2005年、アフリカ、ヨーロッパ、アジアなどの一部の国々やオーストラリアとブラジルの一部の地区では、旱魃に見舞われ、そのうち、マライウェの旱魃は10年来最も深刻なものとなりました。このほか、一部の国ではめったにない大洪水に見舞われたこと、大西洋の海上に発生したハリケーンの数は史上最高の記録を更新したこと、北極地区上空のオゾン層空洞は引き続き拡大したのに対し、南極上空のオゾン層空洞の面積の大きさは史上三番目となったことなどが特徴でした。2004年年末に発生したインド洋の地震と津波はその被害状況が史上でもめったにないものだと言えるでしょう。1992年から2001年までの10年間、様々な自然災害がありましたが、20億人の被害人口が出て、62万2千人が死亡し、災害による損失は4460億ドルにのぼり、この期間中の全ての自然災害による損失総額の65%を占めました。

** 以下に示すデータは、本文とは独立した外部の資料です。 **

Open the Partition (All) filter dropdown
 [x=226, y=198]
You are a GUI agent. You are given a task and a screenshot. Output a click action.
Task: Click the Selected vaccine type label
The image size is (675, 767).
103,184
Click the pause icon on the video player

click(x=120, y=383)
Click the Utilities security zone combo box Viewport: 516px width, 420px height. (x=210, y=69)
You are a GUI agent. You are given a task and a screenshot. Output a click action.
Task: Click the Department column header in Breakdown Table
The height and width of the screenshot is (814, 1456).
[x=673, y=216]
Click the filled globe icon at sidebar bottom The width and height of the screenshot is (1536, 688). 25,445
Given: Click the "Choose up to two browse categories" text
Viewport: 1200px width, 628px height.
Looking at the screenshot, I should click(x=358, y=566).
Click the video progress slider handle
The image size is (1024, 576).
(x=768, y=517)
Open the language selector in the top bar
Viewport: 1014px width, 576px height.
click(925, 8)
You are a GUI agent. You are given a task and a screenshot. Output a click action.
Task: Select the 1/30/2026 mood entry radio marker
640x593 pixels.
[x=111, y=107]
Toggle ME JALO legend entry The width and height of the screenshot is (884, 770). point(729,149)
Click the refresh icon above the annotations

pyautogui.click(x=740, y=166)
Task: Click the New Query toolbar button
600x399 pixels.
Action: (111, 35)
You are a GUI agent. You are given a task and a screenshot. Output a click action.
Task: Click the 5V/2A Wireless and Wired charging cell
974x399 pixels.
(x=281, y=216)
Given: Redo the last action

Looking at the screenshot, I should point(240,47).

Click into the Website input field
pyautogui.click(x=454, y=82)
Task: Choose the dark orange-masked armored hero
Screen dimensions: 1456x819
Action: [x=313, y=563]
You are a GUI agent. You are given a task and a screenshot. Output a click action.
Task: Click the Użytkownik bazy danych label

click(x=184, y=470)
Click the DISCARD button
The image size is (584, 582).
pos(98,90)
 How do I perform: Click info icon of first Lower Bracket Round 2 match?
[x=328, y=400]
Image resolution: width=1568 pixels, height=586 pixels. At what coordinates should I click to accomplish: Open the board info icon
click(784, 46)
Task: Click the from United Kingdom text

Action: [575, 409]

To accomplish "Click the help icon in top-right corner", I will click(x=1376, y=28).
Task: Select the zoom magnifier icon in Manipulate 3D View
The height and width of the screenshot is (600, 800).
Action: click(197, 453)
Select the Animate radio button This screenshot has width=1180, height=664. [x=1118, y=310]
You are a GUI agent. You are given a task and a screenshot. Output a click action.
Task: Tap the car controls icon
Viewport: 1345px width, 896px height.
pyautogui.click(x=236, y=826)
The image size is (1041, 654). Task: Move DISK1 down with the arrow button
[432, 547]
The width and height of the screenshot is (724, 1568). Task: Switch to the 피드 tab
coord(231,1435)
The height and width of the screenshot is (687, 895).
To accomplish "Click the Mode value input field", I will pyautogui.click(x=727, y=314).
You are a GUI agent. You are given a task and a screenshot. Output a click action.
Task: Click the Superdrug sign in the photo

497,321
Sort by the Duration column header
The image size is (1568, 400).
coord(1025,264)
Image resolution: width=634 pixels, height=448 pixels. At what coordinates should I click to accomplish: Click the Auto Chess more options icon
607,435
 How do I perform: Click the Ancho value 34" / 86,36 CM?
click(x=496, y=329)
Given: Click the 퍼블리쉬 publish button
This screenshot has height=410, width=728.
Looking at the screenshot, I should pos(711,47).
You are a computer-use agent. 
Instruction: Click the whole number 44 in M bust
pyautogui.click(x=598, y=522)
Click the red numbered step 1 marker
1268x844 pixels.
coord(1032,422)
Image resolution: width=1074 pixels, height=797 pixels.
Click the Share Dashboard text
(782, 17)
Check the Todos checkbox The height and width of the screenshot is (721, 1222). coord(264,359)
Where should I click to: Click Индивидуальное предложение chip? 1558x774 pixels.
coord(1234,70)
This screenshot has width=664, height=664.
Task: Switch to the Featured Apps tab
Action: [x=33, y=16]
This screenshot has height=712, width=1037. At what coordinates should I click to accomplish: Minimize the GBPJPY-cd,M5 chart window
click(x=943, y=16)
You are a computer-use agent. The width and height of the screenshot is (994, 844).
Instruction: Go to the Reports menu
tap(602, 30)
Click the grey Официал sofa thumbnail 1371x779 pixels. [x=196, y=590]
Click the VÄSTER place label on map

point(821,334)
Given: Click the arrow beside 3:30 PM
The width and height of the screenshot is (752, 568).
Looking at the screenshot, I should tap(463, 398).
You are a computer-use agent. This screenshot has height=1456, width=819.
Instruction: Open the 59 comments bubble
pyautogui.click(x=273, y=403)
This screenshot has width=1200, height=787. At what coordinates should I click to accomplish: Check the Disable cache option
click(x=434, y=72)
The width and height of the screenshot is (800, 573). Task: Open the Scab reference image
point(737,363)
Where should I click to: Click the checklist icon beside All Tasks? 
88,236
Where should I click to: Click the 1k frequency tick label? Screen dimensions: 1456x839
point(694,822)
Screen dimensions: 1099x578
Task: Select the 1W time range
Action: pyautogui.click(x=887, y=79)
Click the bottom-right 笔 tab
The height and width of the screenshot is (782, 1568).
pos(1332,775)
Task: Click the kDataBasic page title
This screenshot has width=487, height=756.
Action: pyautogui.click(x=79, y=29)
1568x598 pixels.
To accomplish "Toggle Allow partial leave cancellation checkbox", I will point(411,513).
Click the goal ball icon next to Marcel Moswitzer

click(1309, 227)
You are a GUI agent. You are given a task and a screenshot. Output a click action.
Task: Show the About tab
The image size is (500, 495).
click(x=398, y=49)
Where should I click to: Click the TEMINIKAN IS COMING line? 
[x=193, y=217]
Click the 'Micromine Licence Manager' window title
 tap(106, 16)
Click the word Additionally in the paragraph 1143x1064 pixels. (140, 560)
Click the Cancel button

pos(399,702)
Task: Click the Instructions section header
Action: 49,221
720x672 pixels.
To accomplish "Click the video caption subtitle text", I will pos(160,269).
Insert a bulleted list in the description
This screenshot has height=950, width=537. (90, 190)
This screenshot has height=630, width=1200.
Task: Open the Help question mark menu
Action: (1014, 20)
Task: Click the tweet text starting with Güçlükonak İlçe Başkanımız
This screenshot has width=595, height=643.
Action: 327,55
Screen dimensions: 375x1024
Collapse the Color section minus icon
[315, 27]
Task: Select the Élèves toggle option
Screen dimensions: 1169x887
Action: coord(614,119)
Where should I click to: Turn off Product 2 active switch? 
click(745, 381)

世界気象機関の関係統計によりますと、過去の数十年、自然災害による各国経済へのマイナスの影響が明らかに大きくなり、発展途上国、特に最も立ち遅れている国家の被害状況はもっと深刻です。中には社会経済発展のレベルが数十年間後退した国もあります。こうした厳しい状況に直面して、世界気象機関は自然災害の予防と軽減は持続的な発展を実現するための重要な鍵だと考えています。
世界気象機関は、全ての自然災害を避けるには無理ですが、初期の予報作業を展開し、効果的な災害予防措置をとりさえすれば、災害による人員の死傷と経済面の損失を大いに軽くすることができるとみなしています。完全な初期予告システムを樹立し、正しい情報を即時に被害の恐れがある人々に通報することは、災害の予防と減少の基本的な前提だと見られています。
世界気象機関は三つの全世界範囲の気象センターと40の地域範囲の専門気象センターを有し、観測、探測、予測及び竜巻、暴雨、旱魃などの災害の警告を行っています。このほか、世界気象機関は熱帯大気の運動を観測するネットワークを樹立し、これは初期のハリケーンと台風の予測に効き目があります。
また、発展途上国へ関係技術を譲渡したり、災害予防の政策を前もって制定するよう各国政府に呼びかけたりして、それなりの貢献を果たしています。
世界気象機関のジャラド事務局長は、今後15年間、各国政府と他のパートナーとの協力を通じて、まず洪水や水害など水に係わる気象災害の死亡者数を半減するようにするとの態度を示しました。